#### Your objective
Print only the lines below, from the very first to the one containing "اقتباسات من كتاب جحيم الاشباح (389, 1984)", exactly as they stand. Do not print pictures.

#### Provided entries
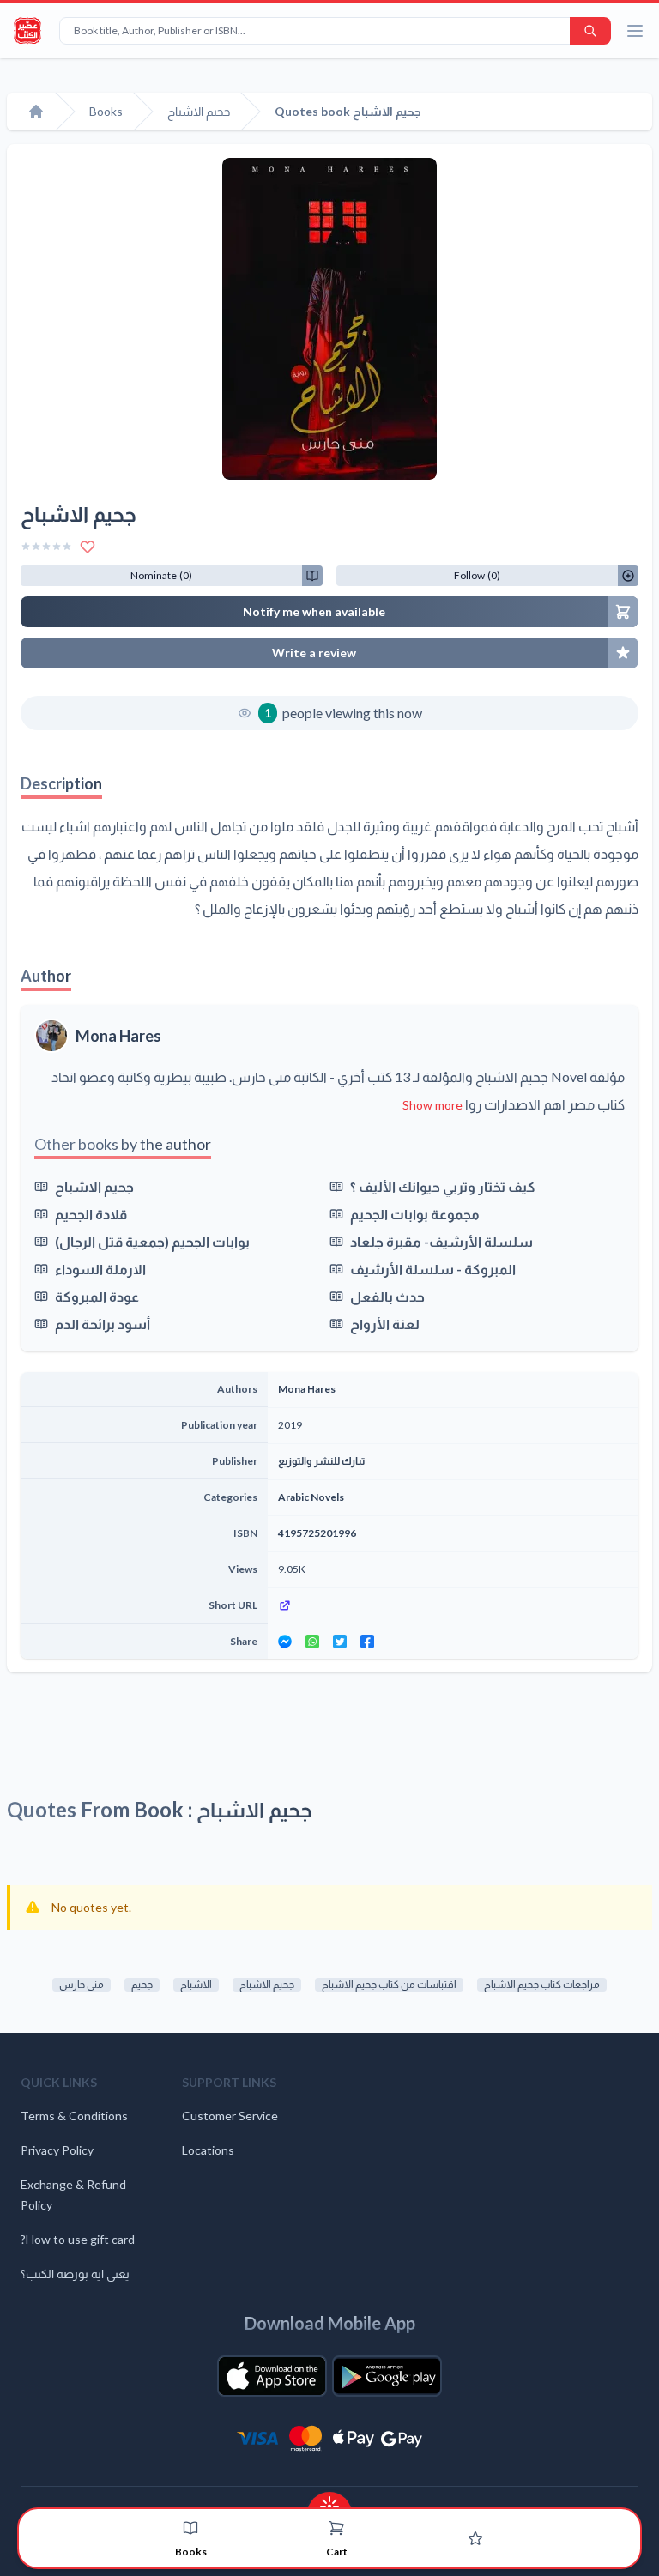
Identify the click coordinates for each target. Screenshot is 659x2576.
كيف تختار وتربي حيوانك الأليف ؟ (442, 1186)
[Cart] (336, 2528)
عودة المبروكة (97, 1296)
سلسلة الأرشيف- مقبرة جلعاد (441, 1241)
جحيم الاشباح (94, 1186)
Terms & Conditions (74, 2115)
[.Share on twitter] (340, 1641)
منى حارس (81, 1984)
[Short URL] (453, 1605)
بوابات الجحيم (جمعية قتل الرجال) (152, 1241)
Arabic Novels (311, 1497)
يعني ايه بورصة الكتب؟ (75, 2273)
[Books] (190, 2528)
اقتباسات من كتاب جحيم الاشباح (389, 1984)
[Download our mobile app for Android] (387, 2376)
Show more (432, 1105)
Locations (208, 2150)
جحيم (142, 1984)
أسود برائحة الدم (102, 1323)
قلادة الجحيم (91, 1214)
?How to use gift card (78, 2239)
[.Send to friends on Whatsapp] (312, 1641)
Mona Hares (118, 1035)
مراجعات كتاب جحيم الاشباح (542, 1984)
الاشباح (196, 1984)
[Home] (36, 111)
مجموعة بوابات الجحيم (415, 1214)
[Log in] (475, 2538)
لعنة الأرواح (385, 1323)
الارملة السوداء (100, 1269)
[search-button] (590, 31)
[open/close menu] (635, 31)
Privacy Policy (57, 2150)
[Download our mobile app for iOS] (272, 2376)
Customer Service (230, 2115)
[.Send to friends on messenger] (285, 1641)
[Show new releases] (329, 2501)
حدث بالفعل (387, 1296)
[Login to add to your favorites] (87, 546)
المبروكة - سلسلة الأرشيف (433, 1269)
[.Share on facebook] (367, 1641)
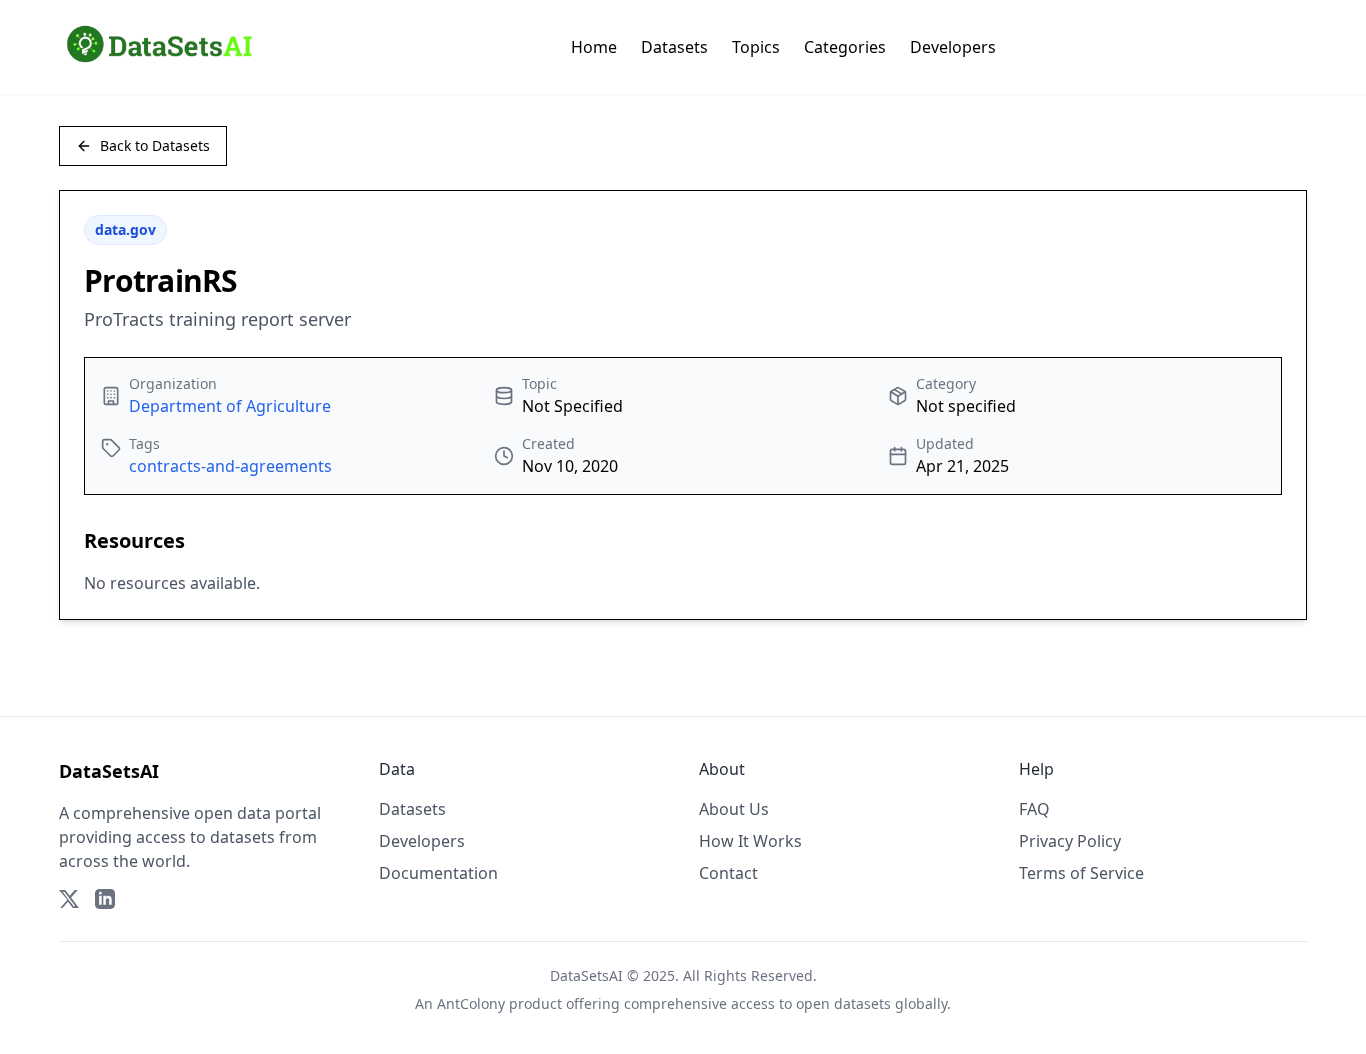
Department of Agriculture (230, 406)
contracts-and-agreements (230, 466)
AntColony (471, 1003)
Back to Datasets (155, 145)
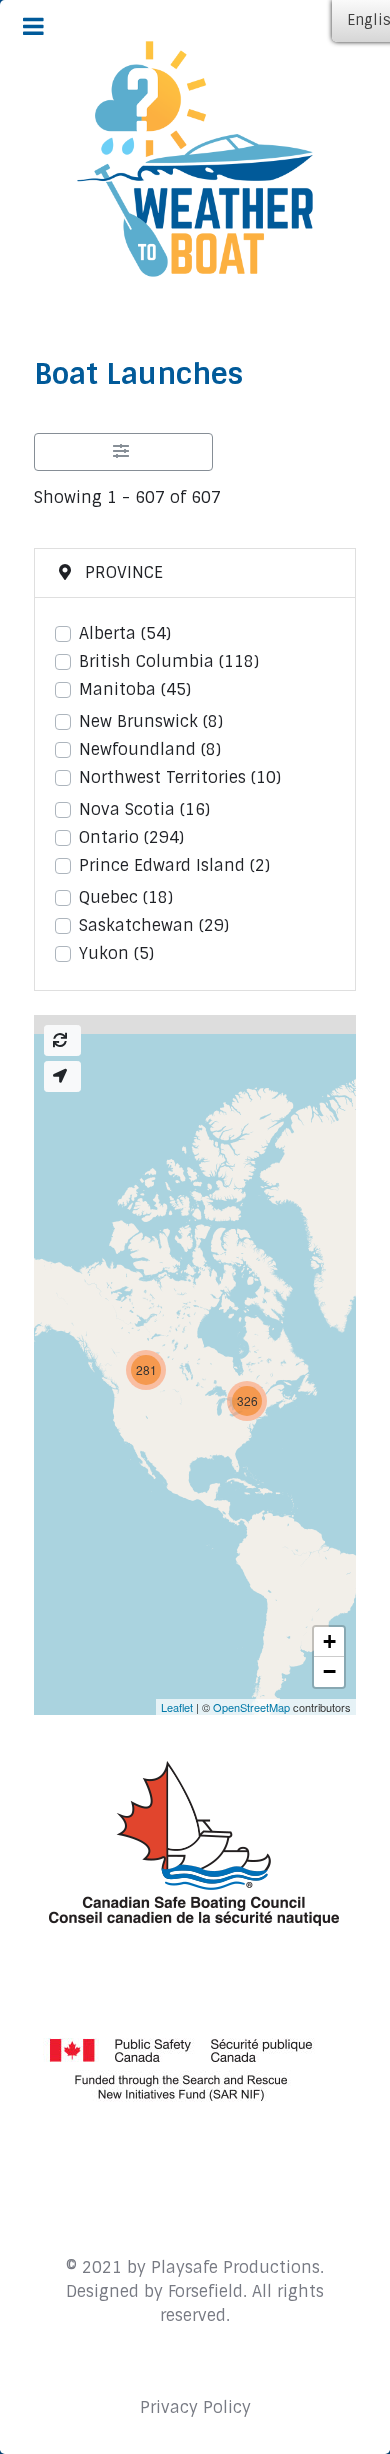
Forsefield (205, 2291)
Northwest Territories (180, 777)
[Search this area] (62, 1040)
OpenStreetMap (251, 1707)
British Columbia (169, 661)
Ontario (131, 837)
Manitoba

#### Response to the task
Identify the click coordinates for each target. Screenshot is 659x2576.
كيف تختار وتربي حيوانك الأليف ؟ (442, 1186)
[Cart] (336, 2528)
عودة المبروكة (97, 1296)
سلسلة الأرشيف- مقبرة جلعاد (441, 1241)
جحيم الاشباح (94, 1186)
Terms & Conditions (74, 2115)
[.Share on twitter] (340, 1641)
منى حارس (81, 1984)
[Short URL] (453, 1605)
بوابات الجحيم (جمعية قتل الرجال) (152, 1241)
Arabic Novels (311, 1497)
يعني ايه بورصة الكتب؟ (75, 2273)
[Books] (190, 2528)
اقتباسات من كتاب جحيم الاشباح (389, 1984)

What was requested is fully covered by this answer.